- Qué se pide: Prosigue el relato sobre las muertes por covid-19 y el cementerio a partir de su última oración.

- Texto propuesto:

::::

El padre de Etiane falleció por covid-19. La prima de la joven, Cristiane Ferreira, cuenta que necesitaba ser entubado pero no había camas disponibles. 'Los médicos y las enfermeras se esforzaron mucho, pero desgraciadamente no son Dios', dice entre lágrimas, antes de abrazar a Etiane.
Bajo una tienda de plástico junto a un lote de tumbas, otro empleado, que no se identifica, escribe con un pincel y témpera negra los nombres de los difuntos y sus fechas de nacimiento y muerte sobre las cruces de madera.
Calcula que pinta unas 70 por día. Las pequeñas en tonos azulados se suceden a lo largo de las interminables cuadras del cementerio.
'Ojalá abrieran camas en los hospitales'
Con el llanto de Etiane en la distancia, Luán Santos, de 32 años, aprieta la mano de su esposa Ashley, que tiene un mes de embarazo.En la otra mano, la corona de flores con la que despide a su madre, fallecida a los 68 años, también por el nuevo coronavirus. Luán peregrinó con ella varios días hasta que consiguió que la recibieran en un hospital público.
Dialogaron por última vez el lunes a través de mensajes de texto. Acudió varias veces al hospital, sin obtener noticias. El jueves le informaron que su madre había muerto el día anterior.

::::

- Listado:
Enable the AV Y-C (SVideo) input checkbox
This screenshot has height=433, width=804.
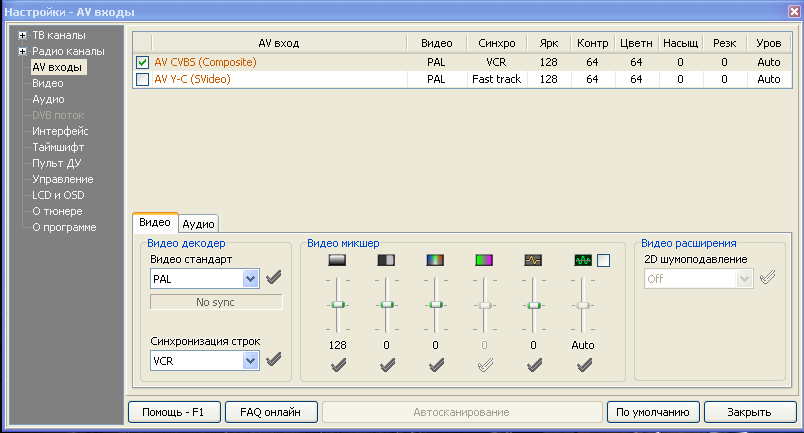pos(142,79)
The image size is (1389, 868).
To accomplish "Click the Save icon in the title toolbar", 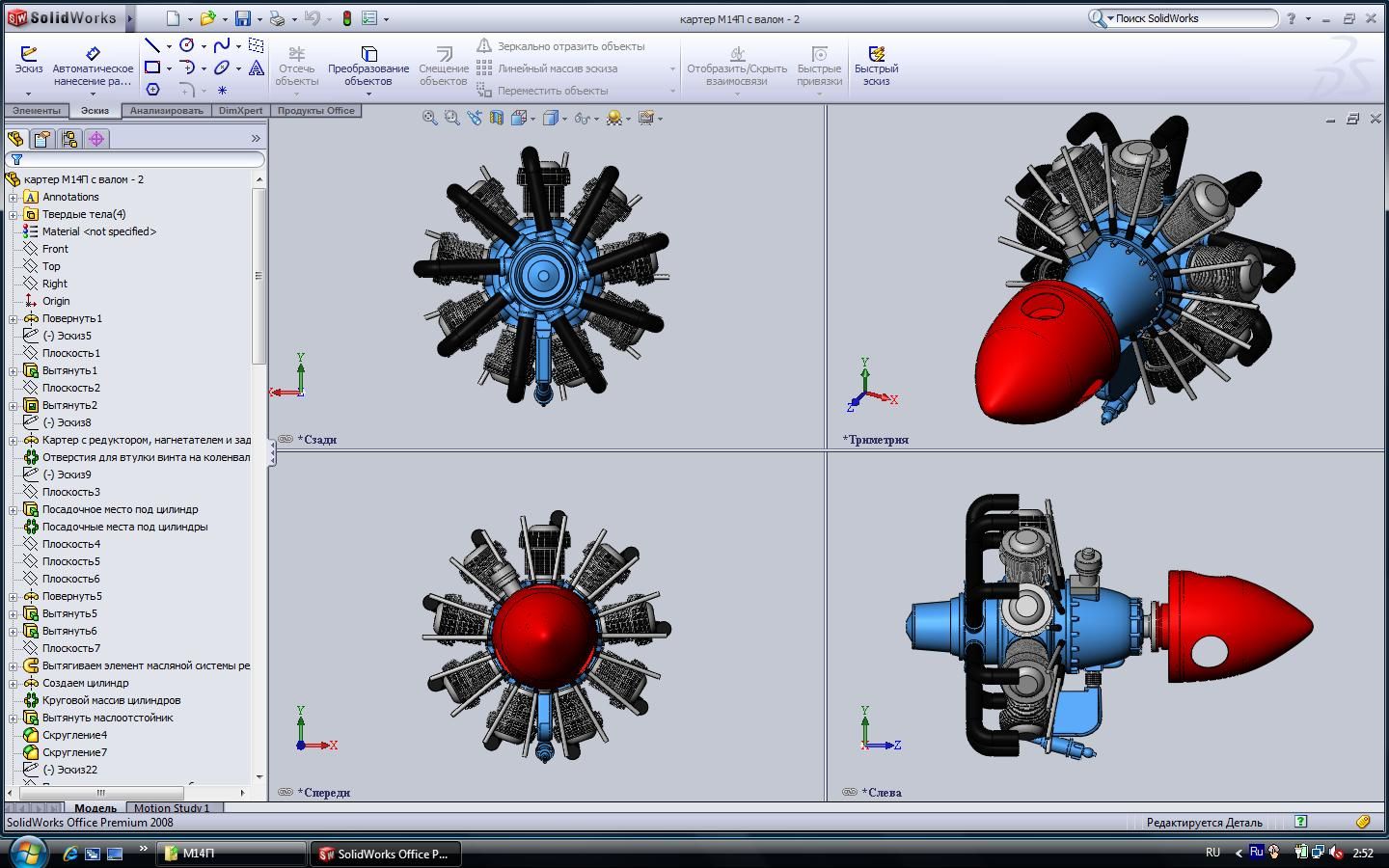I will pos(243,18).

::::

- Respuesta final:
'Me dijeron que [la demora en avisar] se debió al gran número de personas, no podían manejar tanta gente', cuenta llorando el joven, que trabaja en el sector bancario.
Un empleado del cementerio le entrega los documentos del entierro y la pareja se marcha por un sendero de tierra.
Con el calor, se intensifica un olor desagradable, que podría ser el de la muerte.
La excavadora sigue abriendo fosas. Las lluvias amazónicas obligan a realizar este trabajo por encargo.
A la entrada del cementerio, los cortejos fúnebres se suceden. Los equipos del servicio funerario han sido cuadruplicados.
Nossa Senhora Aparecida apareció en titulares internacionales cuando fosas comunes se abrieron allí en abril.
Un hombre que acompañó el entierro de su tío recuerda aquella pesadilla y entre lágrimas suelta: 'Al menos ahora los muertos reciben un trato digno aquí. Ojalá abrieran camas en los hospitales, en vez de fosas en los cementerios'.